RAW and WAW hazard avoidance

Any technical questions about the Epiphany chip and Parallella HW Platform.

Moderator: aolofsson

RAW and WAW hazard avoidance

Postby Gravis » Tue Aug 06, 2013 8:41 pm

i was curious as to how RAW and WAW hazards are known to an instruction. as far as i can figure, there are 64 bits to mark for which registers are being read and another 64 for which register will be written to by the previous instruction. then this lock is checked against the current instruction until the ones to be used are freed up (by the last instruction) at which point it proceeds with the current instruction.

is this correct or perhaps there is just a single set of 64 bits which ends up blocking RAR? is there a better way to do this?

anyway it goes, do instructions get delayed and then lock registers at the beginning RA pipeline stage?
User avatar
Gravis
 
Posts: 445
Joined: Mon Dec 17, 2012 3:27 am
Location: East coast USA.

Re: RAW and WAW hazard avoidance

Postby timpart » Wed Aug 07, 2013 6:36 am

Well here is one way it could work which I think comes up with the right answer.

Have a 64 entry boolean array to indicate register waiting for a write.
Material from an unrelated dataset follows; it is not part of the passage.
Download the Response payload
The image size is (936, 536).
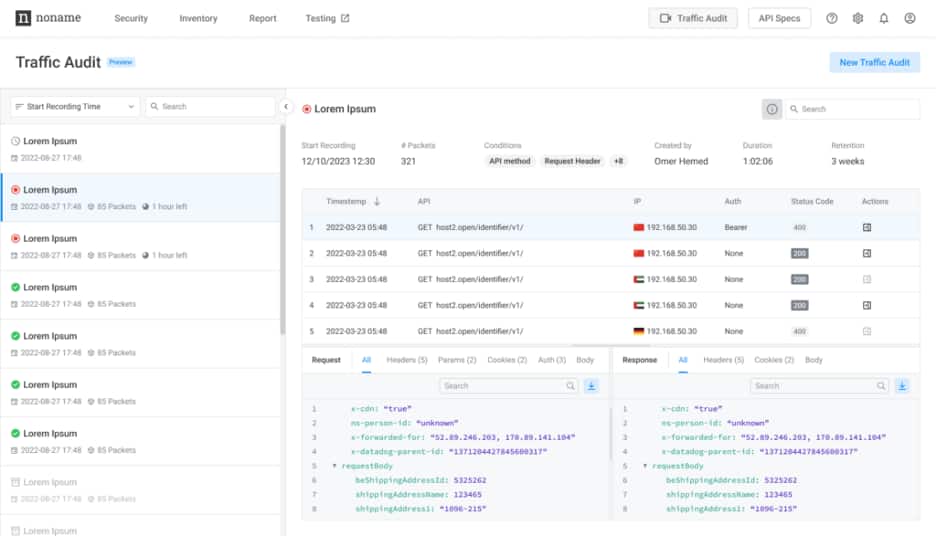[902, 385]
All start as false.

Do the RA pipeline stage after E1 to E4 happening at the same time for other instructions.

In E1 / E2 /E4 if the instruction is completing here then set the waiting for a write of the destination register to false.

In RA check whether any of the registers being read are waiting for a write. If so stall the instruction here (effectively inserting a NOP into the pipeline) This avoids RAW.

Then in RA check whether the register being written to is waiting for a write. If so stall the instruction here (effectively inserting a NOP into the pipeline) This avoids WAW.

Then in RA set the waiting for a write of the destination register to true.

Tim
timpart
 
Posts: 302
Joined: Mon Dec 17, 2012 3:25 am
Location: UK

Re: RAW and WAW hazard avoidance

Postby Gravis » Wed Aug 07, 2013 7:08 pm

perhaps i'm not understanding but is this your idea (in rudimentary code)? (i hope you know bitwise math!)

Code: Select all
int64 locked_for_writing = 0; // bitmask for all 64 registers

stage_RA()
{
  if(locked_for_writing & (want_to_write | want_to_read)) // if the registers we need are busy...
    return; // retry this stage on the next cycle

  locked_for_writing |= want_to_write; // OR marks the registers that we want_to_write to
  /* rest of function */
}

stage_LastExec() // last execution stage that needs registers marked by want_to_write
{
  /* rest of function */
  locked_for_writing ^= want_to_write; // XOR unmarks the registers marked by want_to_write
}


note: i dont completely overwrite locked_for_writing because it may have other registers that are not needed by this instruction.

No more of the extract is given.